A writer friend once asked me to edit an essay about her family’s farm whose wooden beams and expansive fields provided more stability than the family itself. I underlined the last sentence—a personification of the house’s floor, how she would whisper into the cracks about never leaving again—with jealous awe.

And therein lies the problem: how to write about something so common that meaning seems to crumble before it forms? The devastation of returning home after a long time at once belongs to me and doesn’t. It’s a truth experienced by many, as much theirs as mine.

There are countless literary representations of leaving and returning to one’s home—Jhumpa Lahiri’s The Namesake; Annie Dillard’s An American Childhood; my mother’s ’90s book club choice, The Poisonwood Bible. I won’t even broach Homer’s The Odyssey. There’s even Miranda Lambert’s country hit “The House That Built Me.” I can’t help but recall the first time I watched the movie Garden State and found Andrew Largeman’s typical young adult revelation—“You get homesick for a place that doesn’t even exist”—completely earth-shattering.

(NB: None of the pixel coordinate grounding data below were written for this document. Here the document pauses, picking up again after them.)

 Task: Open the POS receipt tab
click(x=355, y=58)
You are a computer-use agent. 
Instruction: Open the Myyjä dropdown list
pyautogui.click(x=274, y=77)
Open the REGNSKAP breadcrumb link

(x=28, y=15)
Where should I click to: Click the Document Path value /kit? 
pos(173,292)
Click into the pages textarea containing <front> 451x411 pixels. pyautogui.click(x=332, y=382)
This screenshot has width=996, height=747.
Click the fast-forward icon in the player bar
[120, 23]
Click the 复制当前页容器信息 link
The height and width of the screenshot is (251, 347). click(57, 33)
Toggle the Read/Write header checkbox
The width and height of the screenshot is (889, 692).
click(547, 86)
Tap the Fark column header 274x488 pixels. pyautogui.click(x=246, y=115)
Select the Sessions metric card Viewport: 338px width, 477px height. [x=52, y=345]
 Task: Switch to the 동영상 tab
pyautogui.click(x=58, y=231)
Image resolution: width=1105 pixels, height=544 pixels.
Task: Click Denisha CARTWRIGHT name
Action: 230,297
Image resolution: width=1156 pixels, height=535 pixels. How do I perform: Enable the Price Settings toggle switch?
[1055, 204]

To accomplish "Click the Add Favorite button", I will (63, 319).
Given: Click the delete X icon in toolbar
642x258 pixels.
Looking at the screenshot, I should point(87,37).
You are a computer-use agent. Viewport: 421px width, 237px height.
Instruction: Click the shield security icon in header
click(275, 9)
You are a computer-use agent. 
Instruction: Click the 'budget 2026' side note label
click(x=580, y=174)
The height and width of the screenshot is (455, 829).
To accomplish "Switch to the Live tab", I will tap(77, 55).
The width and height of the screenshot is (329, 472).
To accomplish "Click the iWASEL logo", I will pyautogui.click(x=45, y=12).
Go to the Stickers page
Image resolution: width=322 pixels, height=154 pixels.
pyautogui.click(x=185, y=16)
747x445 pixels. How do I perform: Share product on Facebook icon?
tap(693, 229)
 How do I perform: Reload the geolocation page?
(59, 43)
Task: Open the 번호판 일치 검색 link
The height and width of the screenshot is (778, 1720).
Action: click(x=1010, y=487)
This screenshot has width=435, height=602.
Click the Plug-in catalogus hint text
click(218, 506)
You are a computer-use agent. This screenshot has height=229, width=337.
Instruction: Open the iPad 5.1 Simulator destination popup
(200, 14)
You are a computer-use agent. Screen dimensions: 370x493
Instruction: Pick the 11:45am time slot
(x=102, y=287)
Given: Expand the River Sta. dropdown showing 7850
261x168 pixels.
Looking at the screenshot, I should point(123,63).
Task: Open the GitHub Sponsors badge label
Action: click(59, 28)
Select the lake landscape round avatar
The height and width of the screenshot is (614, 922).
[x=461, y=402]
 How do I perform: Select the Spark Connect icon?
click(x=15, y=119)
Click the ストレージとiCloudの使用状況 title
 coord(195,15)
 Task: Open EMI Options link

I didn’t call upon any of these touchstones as I whaled on the rental car’s steering wheel.

As a reader, I often let books mirror my experiences, serving as street lamps lining dark roads. As a writer, it’s hard for me to acknowledge similar representations of my pain—and occasional joy—because they prove my emotions aren’t unique to me, however sharp they felt at the time. But in fact, it’s this universality that I need to pinpoint and unpack for an essay’s ideas to survive outsides the boundaries of my memory, to succeed. I’ve met many creative nonfiction writers who also adamantly refuse this concept of common experience, insisting that the specificity of their circumstance—each recalled event one in a long line of dominos poised for that fated, stiff breeze to send them all tumbling—is what makes their writing worthy of readers.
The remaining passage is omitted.